Given exercise> Reproduce the lines starting at the one containing "For every named target in this 856×2576" and ending at the one containing "Retour liste (338, 436)", substituting "Carrières" for "Recrutement" and changing nothing else.
** BEGIN Records to process **
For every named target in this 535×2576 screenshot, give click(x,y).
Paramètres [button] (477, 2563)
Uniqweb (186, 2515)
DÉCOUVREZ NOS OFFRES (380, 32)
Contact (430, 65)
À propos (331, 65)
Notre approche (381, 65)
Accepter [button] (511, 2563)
** END Records to process **
** BEGIN Records to process **
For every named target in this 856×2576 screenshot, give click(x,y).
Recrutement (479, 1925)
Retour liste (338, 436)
** END Records to process **
Expected answer>
For every named target in this 856×2576 screenshot, give click(x,y).
Carrières (479, 1925)
Retour liste (338, 436)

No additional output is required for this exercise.